Tribunal Central Administrativo Sul

11316/02

Data
2006-03-30
Relator
Elsa Esteves

Sumário

I- O DL nº 404-A/98, de 18 de Dezembro, que estabeleceu as regras sobre o ingresso, acesso e progressão nas carreiras e categorias de regime geral, dispõe, na al. d) do nº 1 do seu art. 6º, que o recrutamento para as categorias da carreira técnico-profissional se faz, no que se refere aos técnicos profissionais de 2ª classe, “de entre indivíduos habilitados com adequado curso tecnológico, curso das escolas profissionais, curso das escolas especializadas de ensino artístico, curso que confira certificado de qualificação profissional de nível III, definida pela Decisão nº 85/368/CEE, do Conselho das Comunidades Europeias, de 16 de Julho de 1985, ou curso equiparado”, sendo os cursos que conferem certificado de qualificação profissional desse nível III, os criados pela Portaria nº 710/2001, de 11/7, que proporcionem uma formação adequada ao conteúdo funcional da respectiva carreira técnico- profissional.
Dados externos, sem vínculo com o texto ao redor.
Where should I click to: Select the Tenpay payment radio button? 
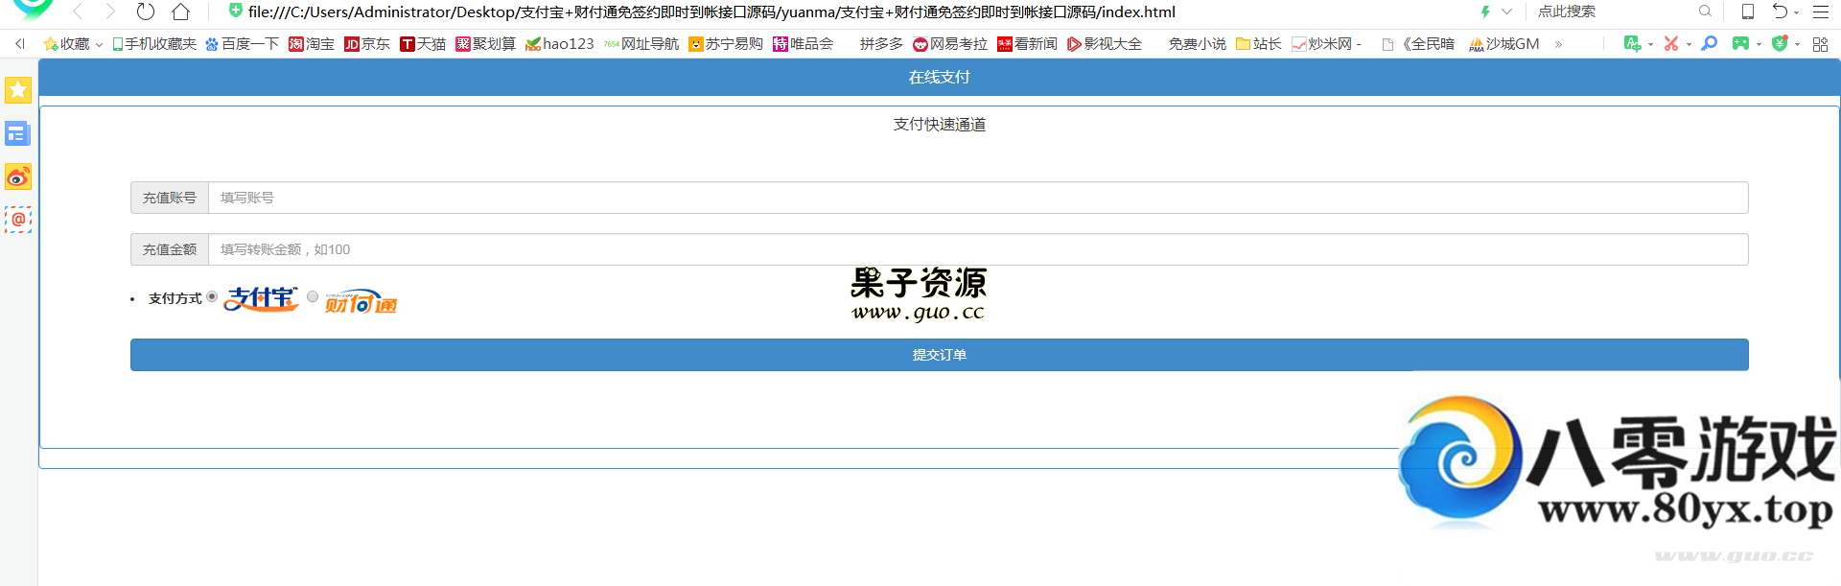click(313, 296)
II- Tendo a Recorrente demonstrado possuir o 11º ano e pequenos cursos na área informática, sem provar, como lhe competia, possuir um curso tecnológico que lhe conferisse um certificado de qualificação profissional de nível III, adequado ao conteúdo funcional da carreira de técnico profissional de acção social escolar, não reúne, desde logo, o requisito da al. a) do nº 1 do art. 7º do DL 497/99 e, consequentemente, não preenche, para a categoria em que pretendia ser reclassificada, o previsto na al. b) do nº 1 do art. 15º, ambos do DL 497/99, de 19-11. III- Por isso, mesmo que as funções que exerce desde 1994 se pudessem qualificar como sendo típicas dessa carreira, não demonstrou que o acto que indeferiu tacitamente o recurso hierárquico do despacho da Directora Geral da Administração Educativa, que a não a reclassificou como técnico profissional de acção social escolar de 2ª classe, tivesse violado aquele diploma, nomeadamente os citados arts 7º e 15º.